Cifuentes canta

Ya tardan Netflix, HBO o la productora de José Luis Moreno en rodar una serie basada en el celérico auge y la vertiginosa caída de Cristina Cifuentes. Y no crean que les saldría caro el invento. Podrían ahorrarse, como poco, los guionistas y la protagonista, porque ella misma se basta y se sobra para interpretarse y escribirse los diálogos más lisérgicos. Lo demostró ayer frente a las cámaras de Telecinco, que haciendo honor a su alcanforado lema de la época de las mamachichos —la cadena amiga—, invitó a la recién imputada de la Púnica a una sesión de desfogue y liberación biliar.

Como era obvio, había ganas de vendetta. Calculen ustedes la mala sangre que habrá acumulado la doña en los 16 meses que han pasado desde su abochornante renuncia tras la difusión del vídeo de las cremas afanadas en un híper. Así que la doliente y dolida Cifuentes entró con todo contra sus todavía compañeros de militancia, que no por nada hablan de ella como cadáver político que lastra el partido. “Mi calvario judicial es producto del fuego amigo”, repitió en varias versiones con leves modificaciones. Su descarnada acusación es que desde que alguien la señaló como recambio de Rajoy, las manos negras de Génova se confabularon con las cloacas del estado para buscarle la ruina.

Lo cierto es que, más allá de la sobreactuación y de la tardanza en la denuncia, sus dardos verbales suenan bastante verosímiles. Es lo que cualquiera que sume dos y dos y conozca los usos y costumbres de la casa imagina que ocurrió. Pero eso no la libra de culpa ni explica los episodios de sus másteres de pega ni su patética resistencia antes de dimitir.

Aguirre, por fin

Parece que se acaba la leyenda de la baraka, o más castizamente, de la flor en el culo de Esperanza Aguirre. Después de salir ilesa de un hostiazo de helicóptero y de una mascare terrorista en Bombay, y de haberse ido de rositas de los quintales de casos judiciales contra su partido, por fin un magistrado la cita como imputada. En octubre, en lo que se diría un adelanto de San Martín, la otrora llamada lideresa deberá declarar en compañía de su delfina fallida, Cristina Cifuentes, y de otros cuarenta presuntos mangantes en el sumario del caso Púnica. Y, parafraseando al jubilado Rajoy, no es cosa menor sino muy mayor la acusación que le hace el instructor. Negro sobre blanco, se le atribuye la organización y supervisión de la caja b del PP madrileño para financiar unas campañas electorales “dirigidas fundamentalmente a fortalecer y vigorizar su figura política y consolidarla como presidenta de la Comunidad de Madrid”. Fin de la cita, diría el arriba mentado Mariano.
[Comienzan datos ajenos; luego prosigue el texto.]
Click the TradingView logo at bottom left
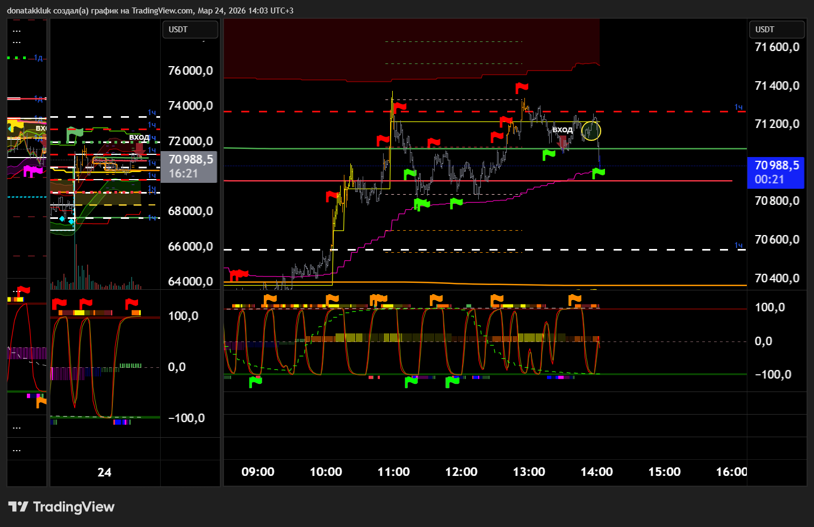The width and height of the screenshot is (814, 527). tap(61, 507)
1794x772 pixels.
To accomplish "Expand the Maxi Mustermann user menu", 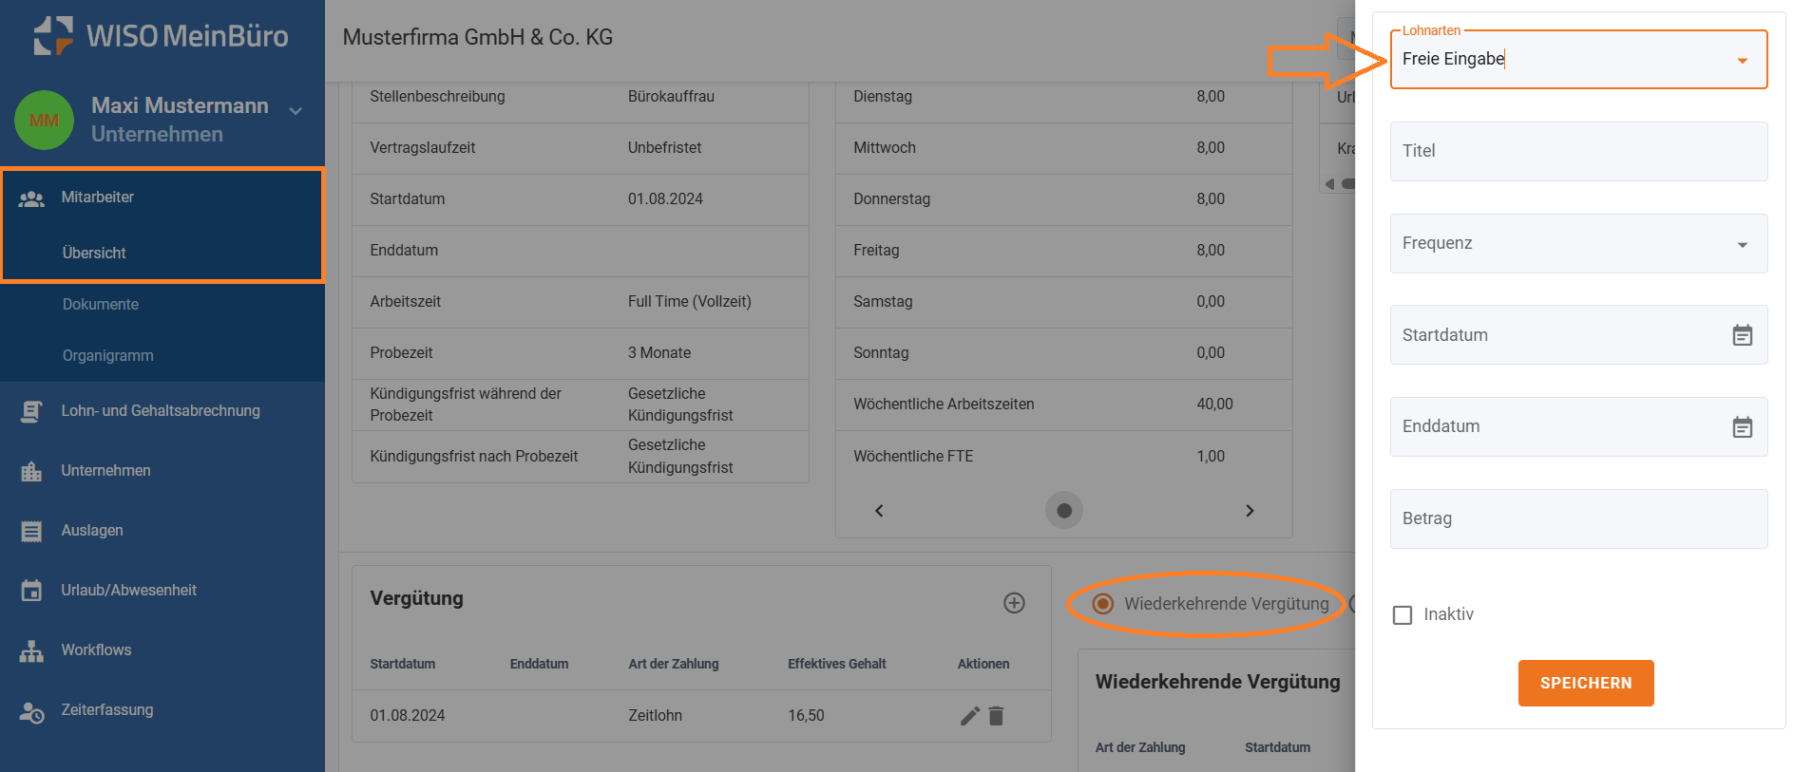I will click(296, 111).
Genio y figura hasta más allá de la sepultura política en la que ya descansa desde hace un tiempo, la doña proclama que acudirá al juzgado “con mucho gusto” para defender su (¡ja!) inocencia. Entretanto, sus vástagos políticos que ahora ocupan la cúpula gaviotil o el mismo gobierno gafado —¡todos imputados, desde Gallardón!— que presidió ella ya la han convertido en “esa señora de la que usted me habla”. O en algo peor. Cuenta La Razón, uno de los órganos oficiosos de Génova, que en el núcleo duro del PP se ha llegado a calificar a Aguirre y Cifuentes como “dos cadáveres políticos que siguen lastrando la imagen del PP”. Más palomitas, por favor.

Nuestro máster

Seguramente no nos lo convalidarán, pero los que de verdad estamos haciendo un máster somos los ciudadanos. Gracias a los pufos académicos de Cifuentes, Casado y Montón (más los que no sabemos todavía), estamos profundizando un congo sobre la condición humana en general y la de algunos políticos en particular… que quisiera uno que no fueran la mayoría, aunque lo visto no invita a albergar grandes esperanzas.
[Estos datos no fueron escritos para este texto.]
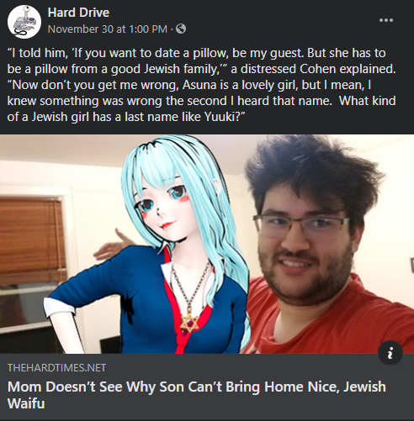Viewport: 414px width, 421px height.
Task: Click the November 30 at 1:00 PM timestamp
Action: tap(108, 29)
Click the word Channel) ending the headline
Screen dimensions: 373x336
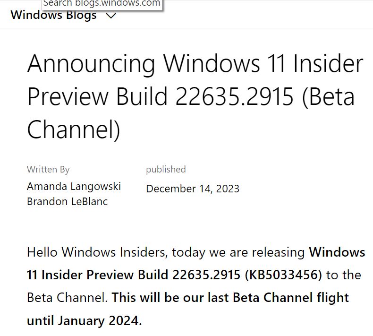tap(74, 129)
De estos casos en concreto, además del tremebundo apego al cargo demostrado por las dos dimisionarias y no digamos por el que no se va ni con agua caliente, me maravilla la capacidad para negar las clamorosas evidencias que iban apareciendo. No sé si es cuestión de brutal autoestima, de convicción de impunidad absoluta, de certidumbre de que el resto del mundo somos tontos de baba o de pura ceguera, pero hace falta un cuajo especial para hacerse el ofendido o la víctima cuando el renuncio en el que te han cazado no se lo salta Sergei Bubka. Por ir a lo más reciente, ahí tienen a Montón galleando de conducta ejemplar, cuando acababa de probarse que en su presunto trabajo de fin de máster había fusilado hasta la Wikipedia. Eso, por no citar la inconmensurable deslealtad de no haberle confesado la falta ni siquiera a quien le había otorgado su confianza, Pedro Sánchez, que iba a ser al cabo el pagador de la factura.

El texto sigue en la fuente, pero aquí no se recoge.